Please rewrite the lines running from the one that contains "Viewport: 1000px width, 554px height." through the end of the material, both included, with "magnifier" swapped for "magnifying glass" and everything else left as it is. Leave the pictures out of your answer.

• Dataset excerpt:
* * * * * * *

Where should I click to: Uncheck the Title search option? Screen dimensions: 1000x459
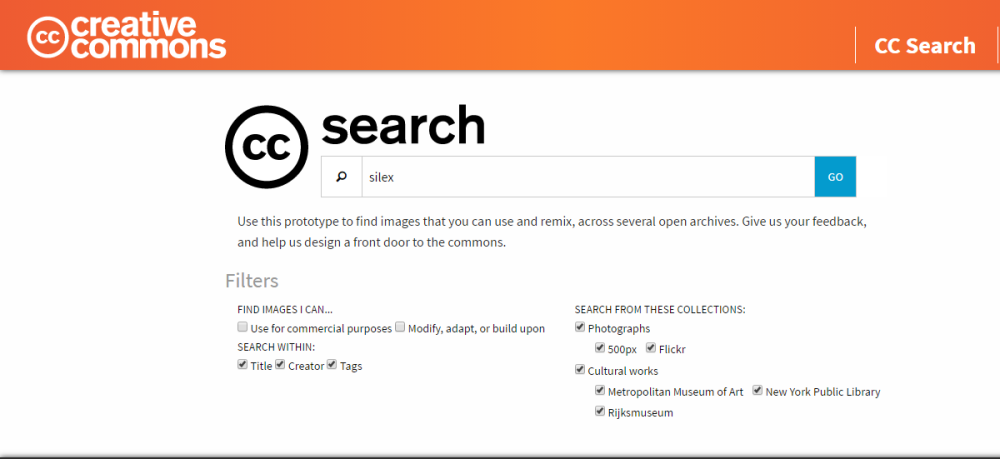[x=242, y=365]
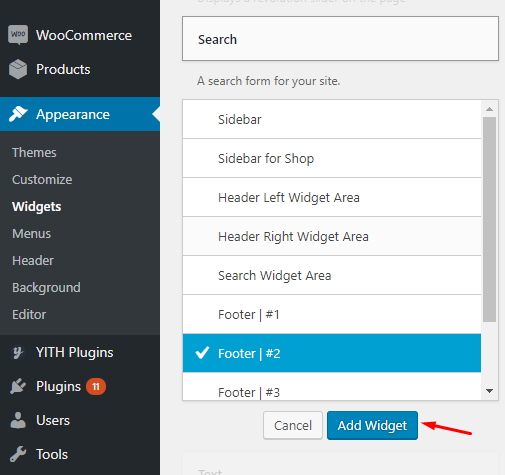Click the Plugins plug icon
505x475 pixels.
pyautogui.click(x=18, y=386)
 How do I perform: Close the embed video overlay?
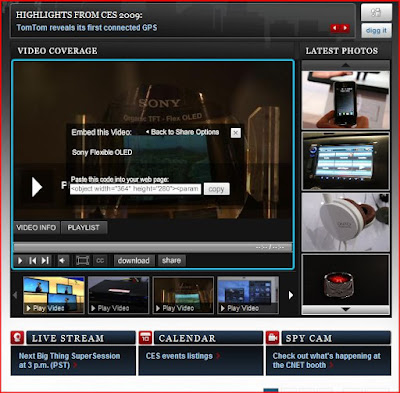(x=236, y=133)
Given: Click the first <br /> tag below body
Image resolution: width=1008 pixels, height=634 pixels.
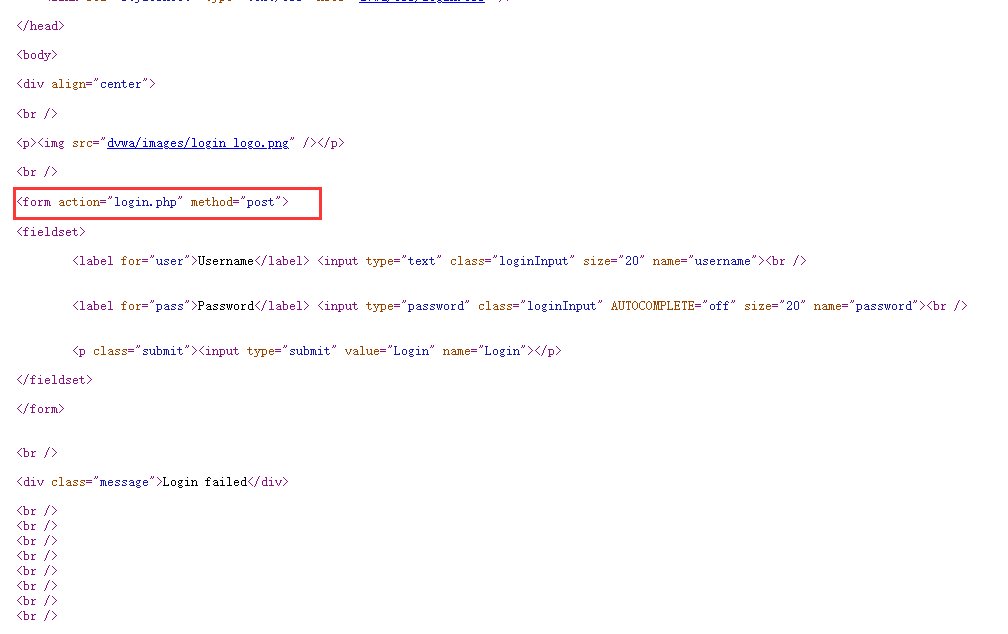Looking at the screenshot, I should coord(36,113).
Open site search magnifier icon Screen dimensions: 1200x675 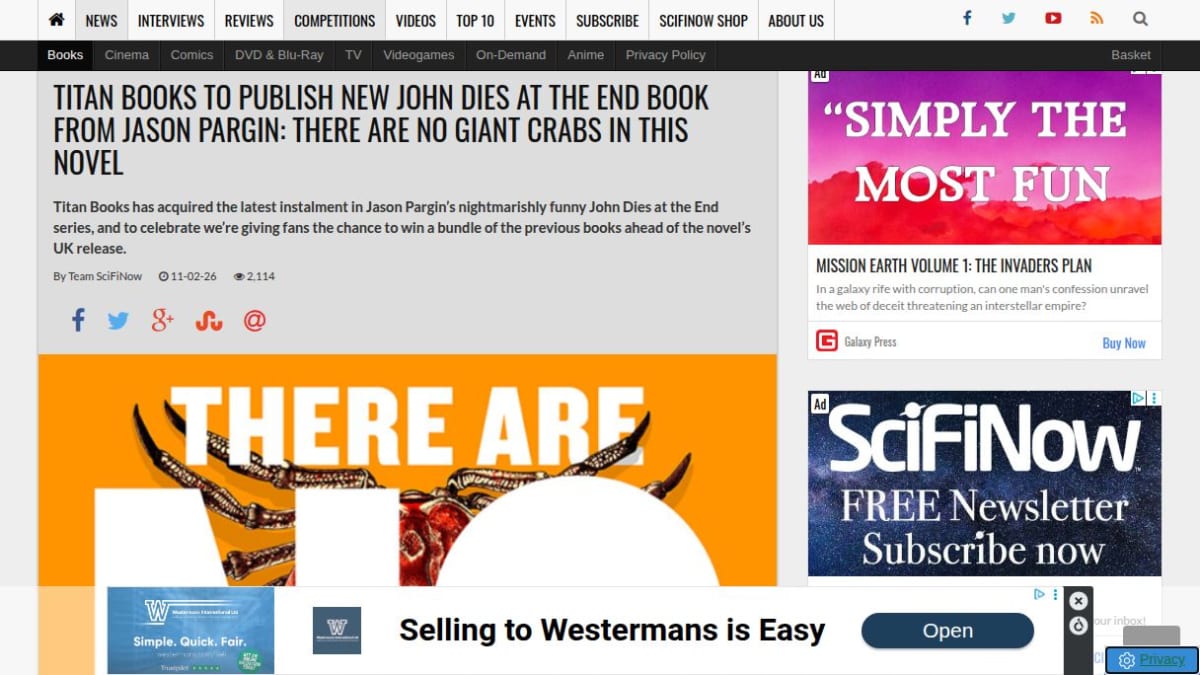tap(1140, 19)
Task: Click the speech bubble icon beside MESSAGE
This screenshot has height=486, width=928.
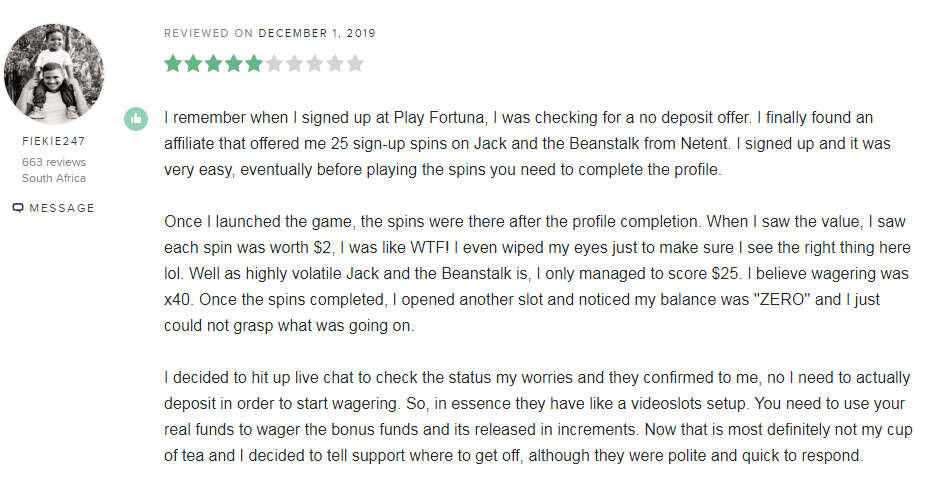Action: point(18,208)
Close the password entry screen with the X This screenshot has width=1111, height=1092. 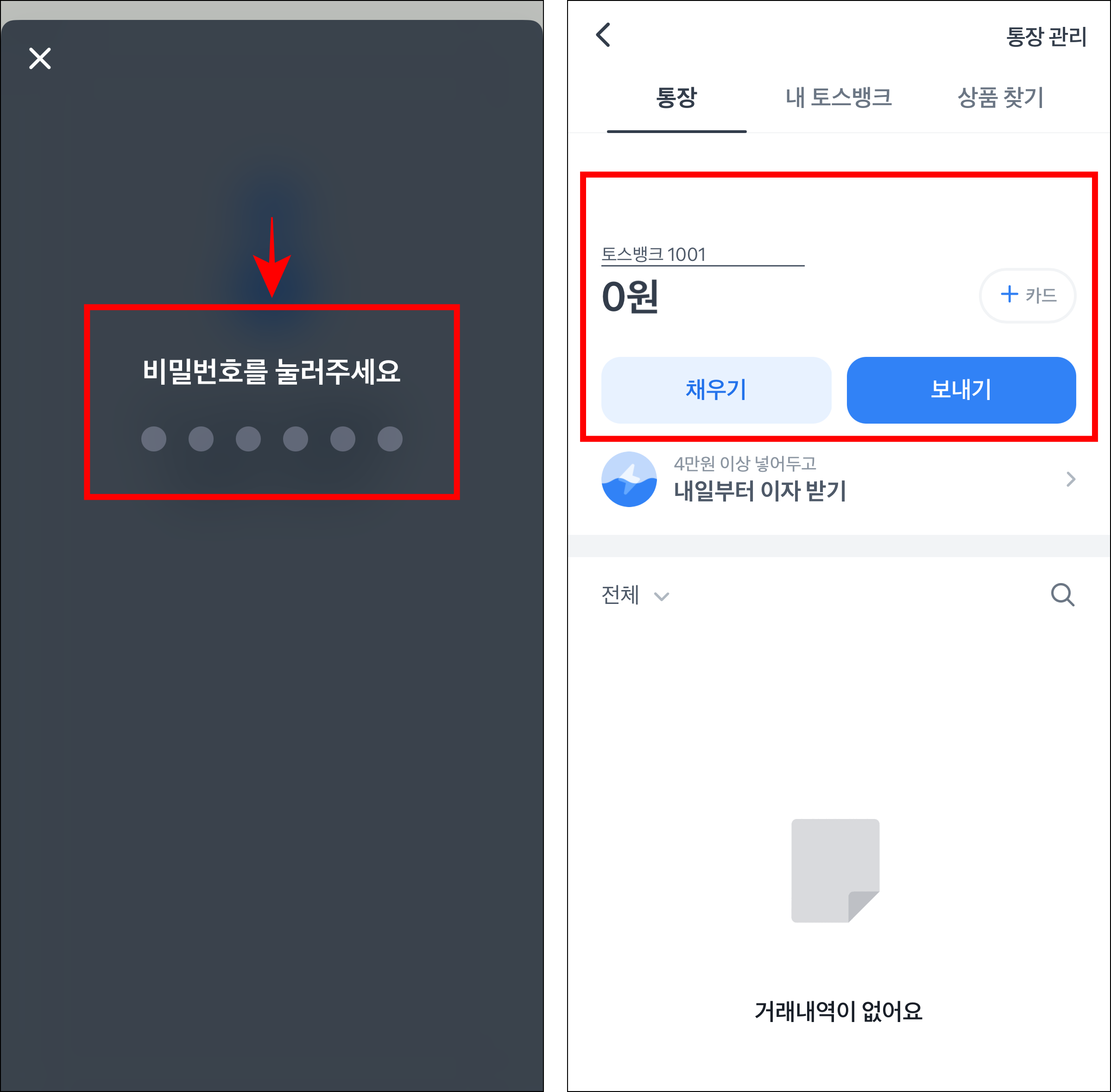(x=39, y=58)
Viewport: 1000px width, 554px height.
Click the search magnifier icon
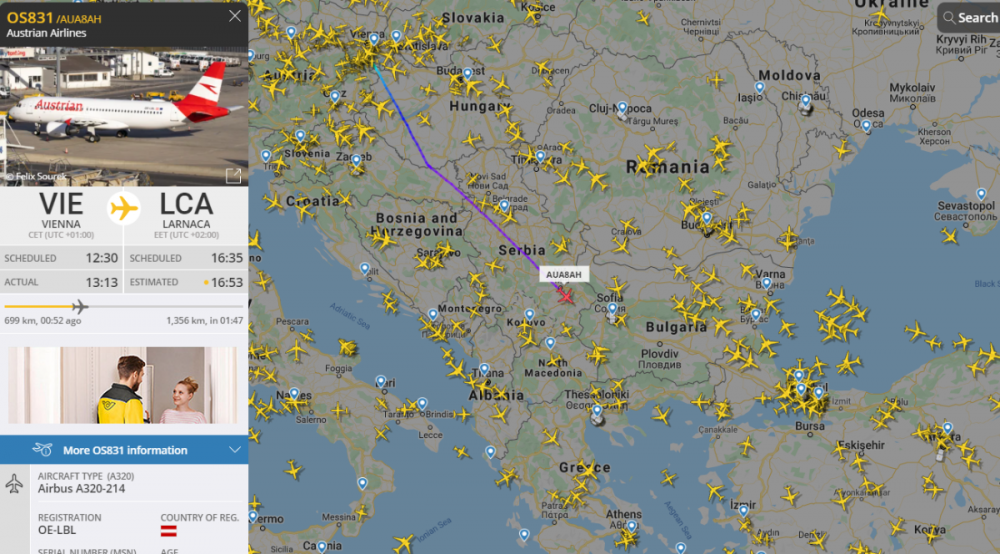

* * * * * * *

• FULL ANSWER:
Viewport: 1000px width, 554px height.
Click the search magnifying glass icon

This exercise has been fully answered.